• What the exercise asks: Copy the lines of the items from the one containing "The image size is (1568, 716)." through the end of the items, both included, and leave out the pictures.

>> Start Data for the task

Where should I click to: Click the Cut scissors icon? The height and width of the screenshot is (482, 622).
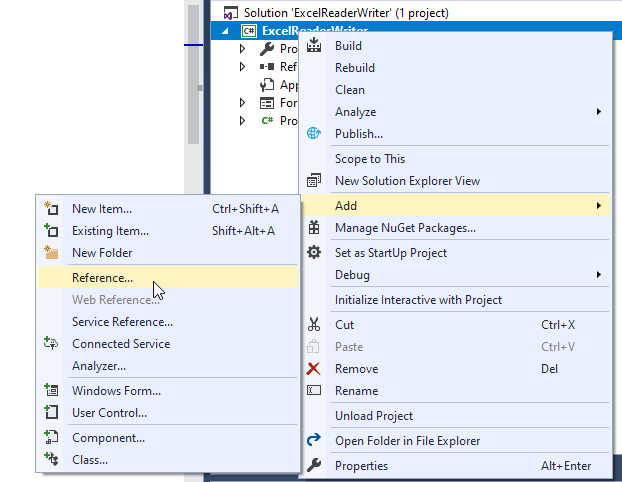[314, 324]
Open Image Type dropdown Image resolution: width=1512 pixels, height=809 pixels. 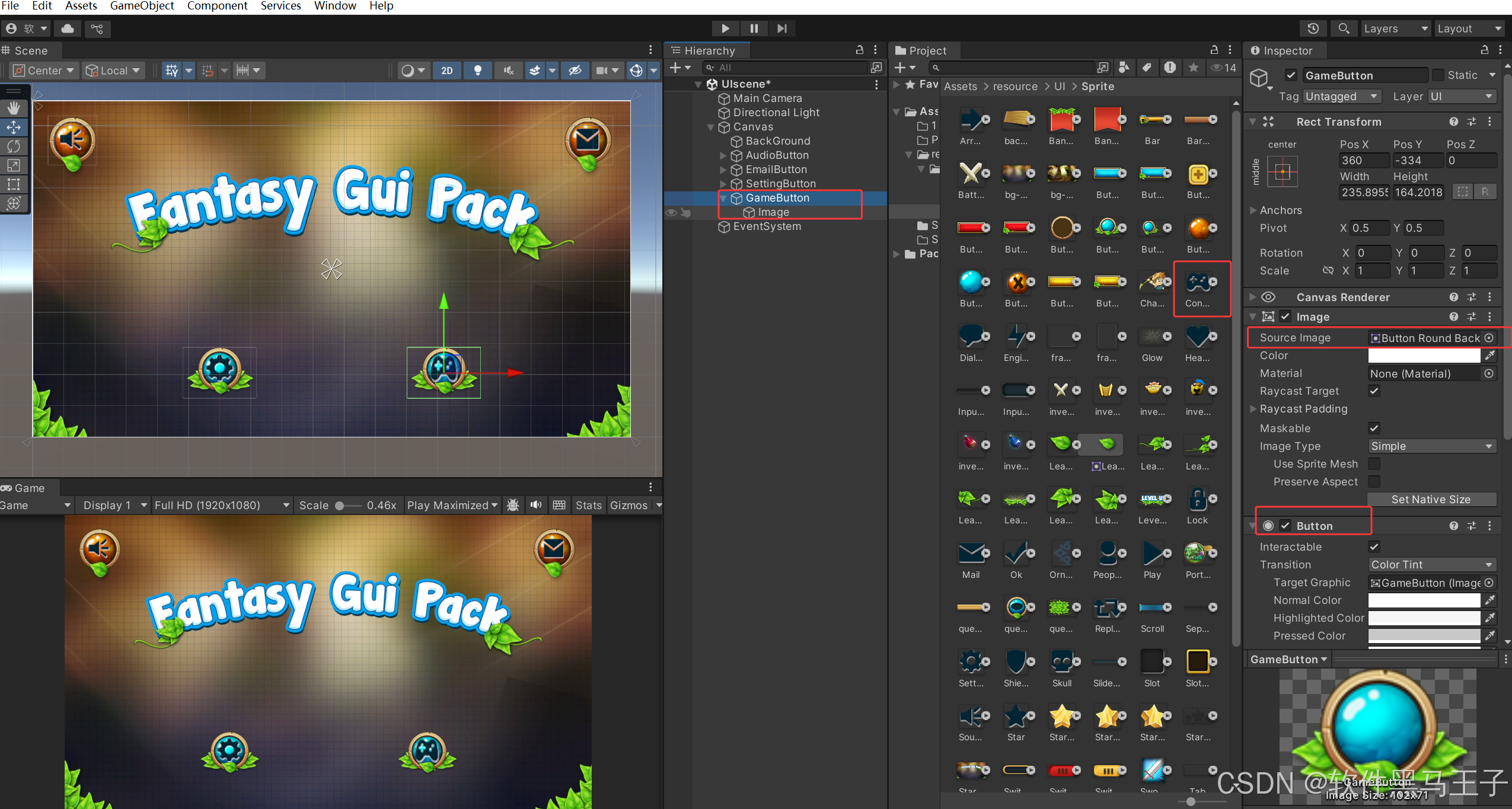(1431, 446)
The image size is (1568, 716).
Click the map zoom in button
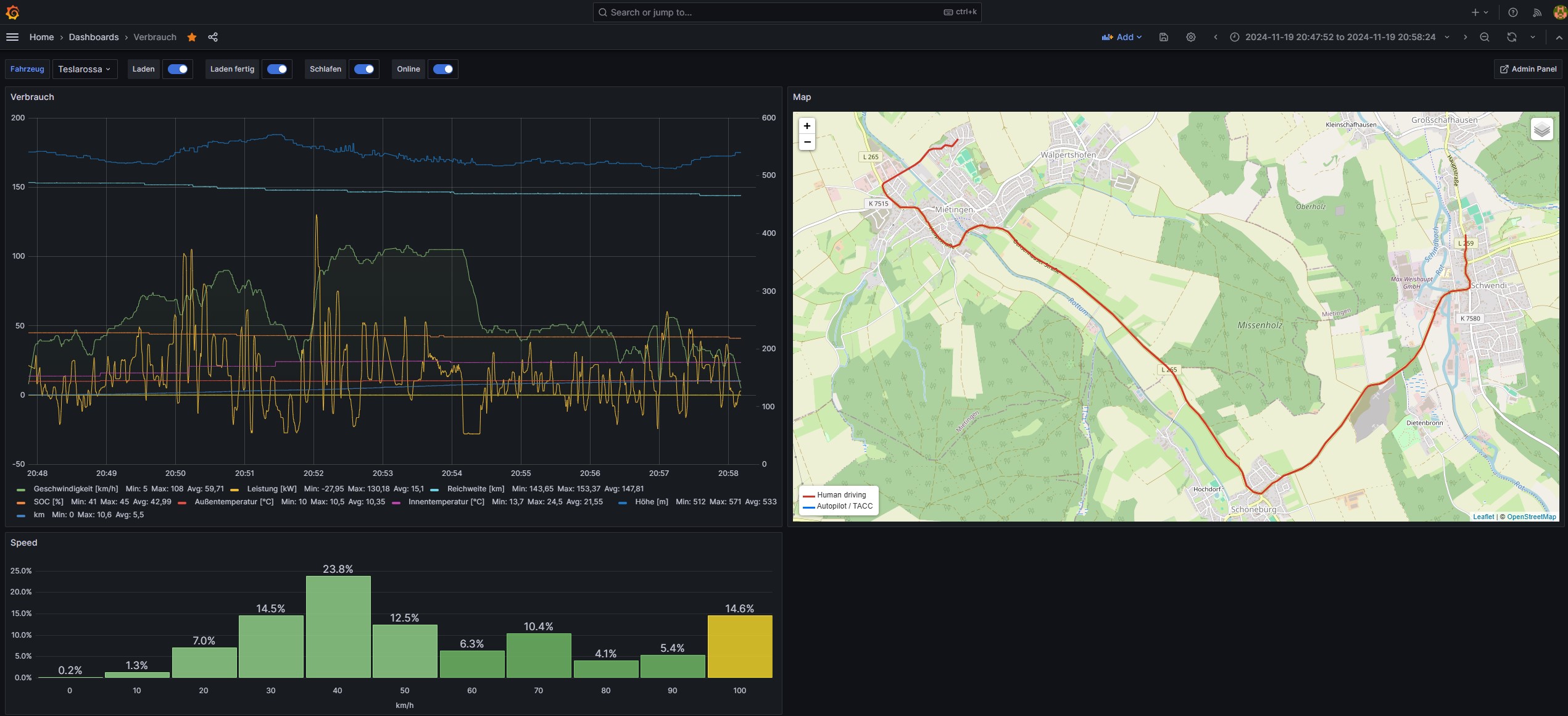[x=807, y=126]
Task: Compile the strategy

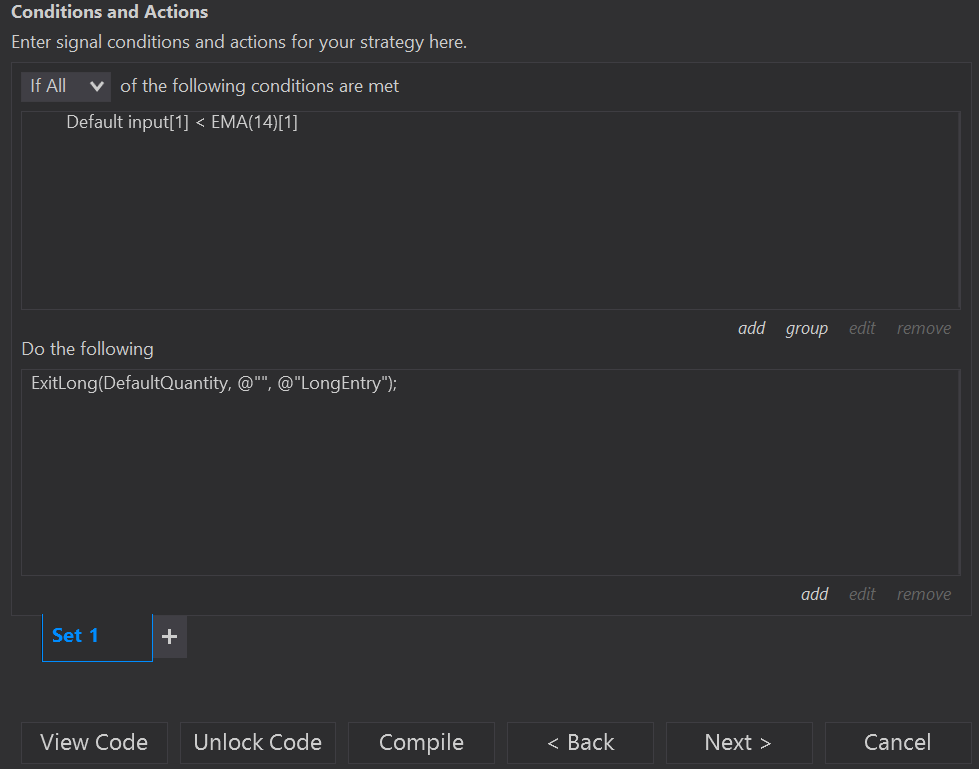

>> End Data for the task

• Exercise answer:
The image size is (1568, 716).
Click the map zoom in button
[x=807, y=126]
Task: Compile the strategy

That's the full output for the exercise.